Amanda Staveley, the financier who once dated Prince Andrew, is suing one of the Ukraine's richest men as part of a £3m battle over fees related to the 2010 sale of one of Trafalgar Square's most prominent landmarks.
Ms Staveley, perhaps best known for her work advising the Abu Dhabi government to participate in a £7bn fund-raising in Barclays (LSE: BARC.L - news) in 2008, is accusing Gennadiy Bogolyubov of failing to pay the fees in relation to his purchase of One Trafalgar Square, an imposing Victorian office property on the east of the square.
PCP Capital Partners, Ms Staveley's advisory firm, alleges that in spring 2010 it was retained by vehicles linked to Mr Bogolyubov, who is contesting the writ, in connection with acquiring the landmark property for an initial price of £165m. The approach came from property advisory firm Michael Elliott on Mr Bogolyubov's behalf.
The property, which is home to the offices of National Grid (LSE: NG.L - news) and Enterprise Oil as well as a number of retail outlet, was at the time owned by Istithmar, a subsidiary of Dubai World.
Court filings allege that although the property was not up for sale, PCP's connections including a conversation between Ms Staveley and a member of the Dubai government ensured that the emirate became receptive to advances by Mr Bogolyubov.

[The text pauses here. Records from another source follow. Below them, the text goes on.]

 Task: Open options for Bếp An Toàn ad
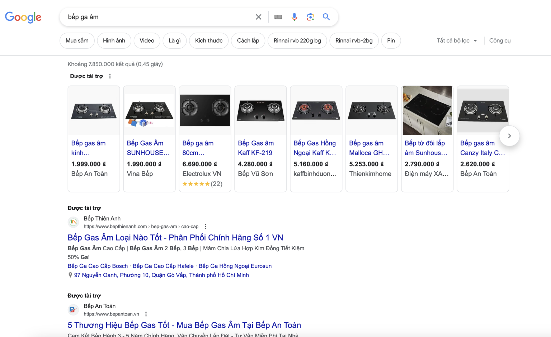point(146,314)
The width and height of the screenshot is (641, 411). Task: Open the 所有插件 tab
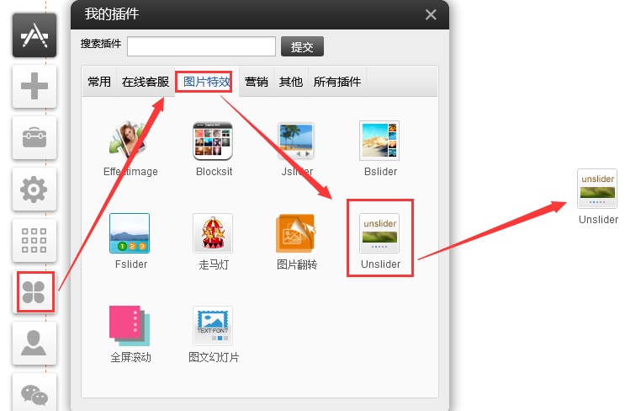point(337,82)
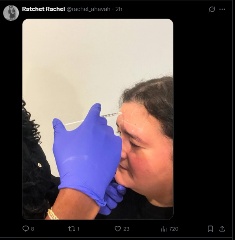Open the three-dots more options menu
The image size is (235, 240).
click(x=222, y=9)
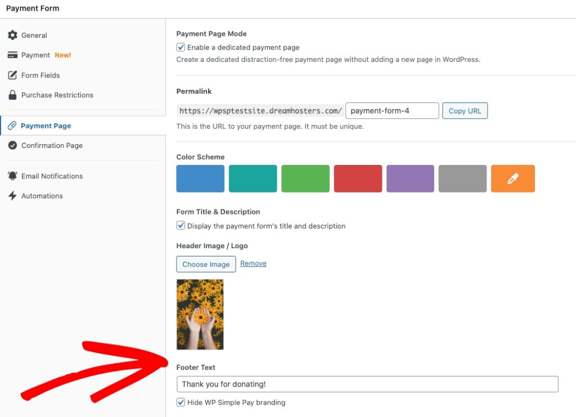Click the Remove image link

pos(253,263)
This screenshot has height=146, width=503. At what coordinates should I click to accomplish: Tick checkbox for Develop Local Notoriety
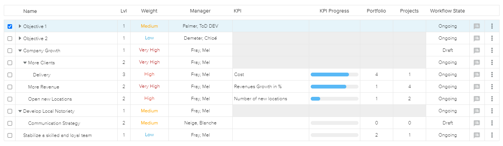[x=10, y=111]
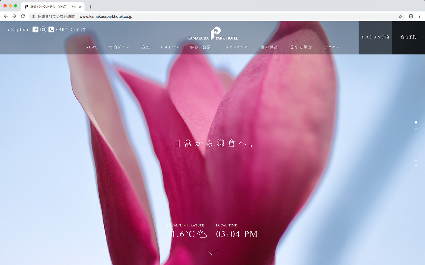Open the hotel's Facebook page icon
The height and width of the screenshot is (265, 425).
click(x=35, y=29)
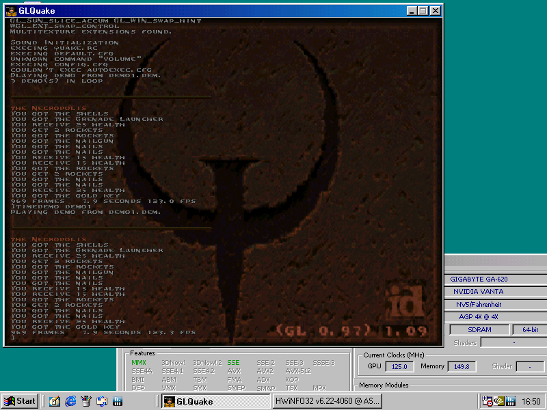Click the SDRAM memory type field
The height and width of the screenshot is (410, 547).
[479, 329]
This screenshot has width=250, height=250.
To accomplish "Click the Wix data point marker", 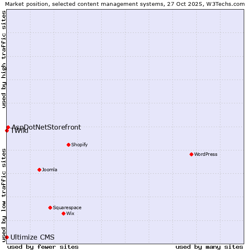I will (x=63, y=213).
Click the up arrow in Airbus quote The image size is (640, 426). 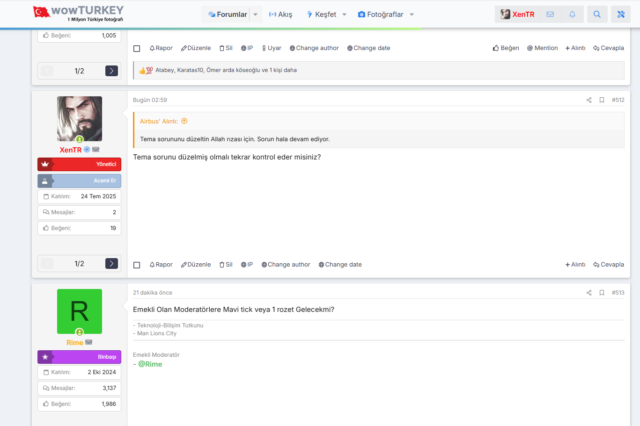(184, 121)
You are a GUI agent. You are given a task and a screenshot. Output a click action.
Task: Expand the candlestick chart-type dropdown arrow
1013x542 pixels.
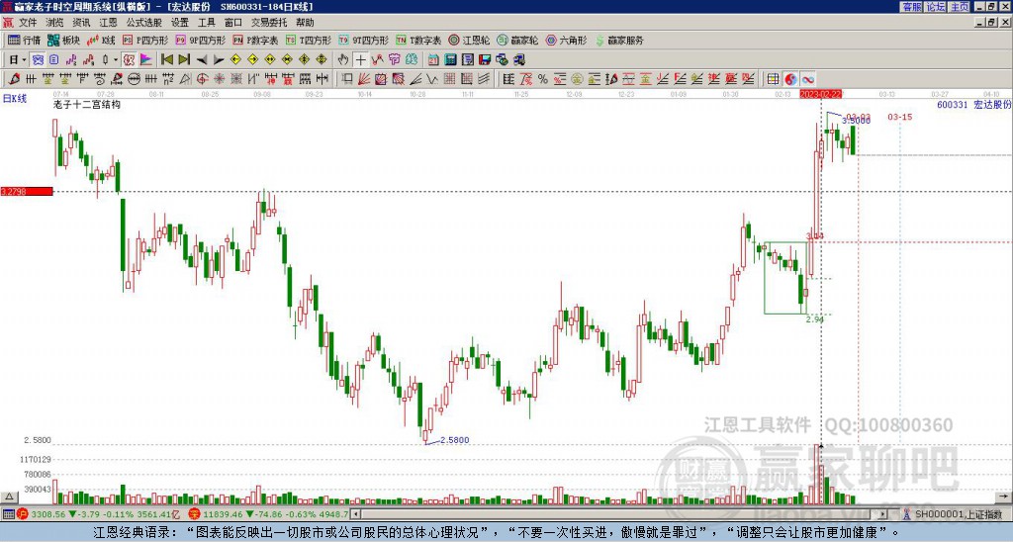tap(116, 60)
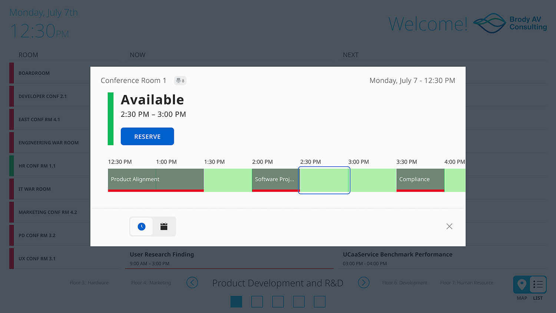Switch to calendar view in booking dialog

coord(164,226)
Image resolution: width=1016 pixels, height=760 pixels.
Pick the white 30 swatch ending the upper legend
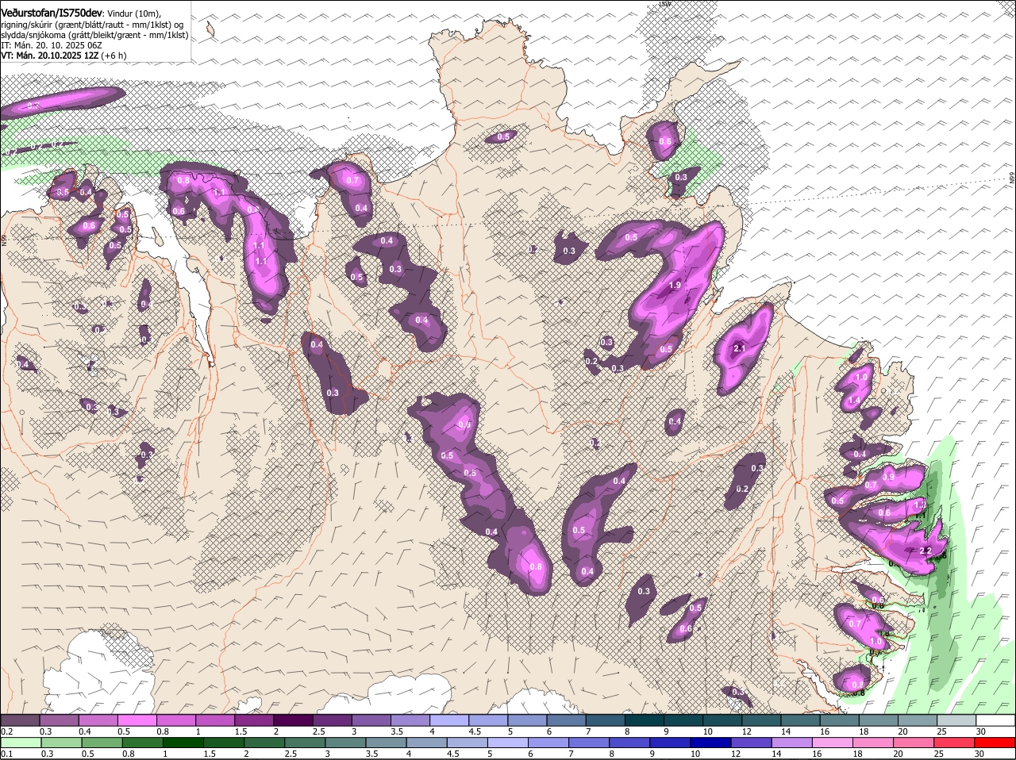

As part of the discussions, PCP agreed a £3m success fee, of which it was to receive £2.3m, with the remaining £700,0000 payable to Burridge, another advisory firm. As the result of further conversations with Dubai contacts between Ms Staveley's deputy, Nicholas Hegarty, it emerged that a price in the region of £173m would be enough to secure the building.
The PCP/Burridge-advised bid of £173m was despatched on June 27, 2010. But by early August, PCP discovered that a rival bid, despatched by Michael Elliott on behalf of Mr Bogolyubov, had been successful in securing the building. The £3m fee was not paid.
The trial continues.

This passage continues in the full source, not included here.